A psychologist questioned the competency of a town of Delavan man accused of murdering his wife in January, but a Walworth County judge confirmed Friday that the man was competent to proceed with court matters.
While Robert J. Scott was already deemed competent, the psychologist evaluating him for his mental illness plea had enough concerns to pause her evaluation and ask the court to review the matter again.
Deborah Collins testified Friday that Scott said multiple times he didn’t know what to do and asked for his lawyer. She said he was “remarkably hesitant,” that he spoke slowly and at times stayed silent.
“It was just odd,” she said by phone. “The whole exchange was odd.”
Collins was not conducting a competency evaluation, so she said she did not have an opinion on Scott’s competency. She was just raising concerns to make sure they were addressed.
Judge Phillip Koss said Collins was right to be cautious. Still, he said he trusted previous reports about Scott’s competency.
District Attorney Zeke Wiedenfeld charged Scott with first-degree intentional homicide in connection with the Jan. 6 stabbing death of his wife, Rochelle Scott, 58, who had filed for divorce less than three weeks before her death, according to court records.
Robert Scott, 57, of 4003 S. Channel Drive, in a 911 call said, “I just murdered my wife,” according to the criminal complaint.
In the last seven months, three homicides in Walworth County—no more than 5 miles apart—have a common denominator: domestic violence.
Robert Scott’s lawyer, Steven Harvey, said this was a “strange, sort of on-the-fence case.” He said he was not concerned that his client had “outright hallucinations” or a “massive detachment from reality.”
“This is more of a subtle matter,” he said.
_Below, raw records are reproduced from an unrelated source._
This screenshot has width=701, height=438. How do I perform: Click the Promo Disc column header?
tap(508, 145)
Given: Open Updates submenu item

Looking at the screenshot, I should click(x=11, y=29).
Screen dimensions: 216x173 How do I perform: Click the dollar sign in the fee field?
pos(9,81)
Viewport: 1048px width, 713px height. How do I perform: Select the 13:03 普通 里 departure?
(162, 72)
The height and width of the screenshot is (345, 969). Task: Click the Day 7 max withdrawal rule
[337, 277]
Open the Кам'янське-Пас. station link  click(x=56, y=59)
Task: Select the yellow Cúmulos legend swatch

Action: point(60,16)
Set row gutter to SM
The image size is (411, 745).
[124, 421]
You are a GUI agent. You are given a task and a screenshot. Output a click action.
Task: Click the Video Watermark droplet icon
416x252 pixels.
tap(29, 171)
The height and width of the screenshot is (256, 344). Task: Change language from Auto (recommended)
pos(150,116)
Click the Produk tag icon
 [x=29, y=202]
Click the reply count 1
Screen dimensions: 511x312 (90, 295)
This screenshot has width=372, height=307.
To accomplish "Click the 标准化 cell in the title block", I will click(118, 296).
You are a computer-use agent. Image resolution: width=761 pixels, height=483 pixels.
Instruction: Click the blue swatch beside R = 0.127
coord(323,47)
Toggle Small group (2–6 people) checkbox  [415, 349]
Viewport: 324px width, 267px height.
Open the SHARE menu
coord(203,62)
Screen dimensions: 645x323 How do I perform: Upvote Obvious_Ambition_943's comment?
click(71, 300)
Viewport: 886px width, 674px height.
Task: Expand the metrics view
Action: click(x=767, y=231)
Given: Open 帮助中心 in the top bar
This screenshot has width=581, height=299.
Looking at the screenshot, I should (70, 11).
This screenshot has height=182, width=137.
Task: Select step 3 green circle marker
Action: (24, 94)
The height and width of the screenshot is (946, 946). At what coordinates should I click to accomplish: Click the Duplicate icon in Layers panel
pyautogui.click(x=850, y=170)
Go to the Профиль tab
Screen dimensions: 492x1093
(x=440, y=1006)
Collins said she could not discern if Robert Scott was not cooperating because of mental illness or because he simply did not want to.
Robert Scott on Friday told Koss he was “not sure” if he wanted to proceed with his plea that he was not guilty by reason of mental disease or defect.
To complete her evaluation, Collins said she would need time and Robert Scott’s cooperation in sharing his “thoughts, feelings and behaviors in the months leading up to” and at the time of the stabbing.
He will return to court after Collins has a chance to complete her evaluation. His next court date was set for 1:15 p.m. Nov. 20.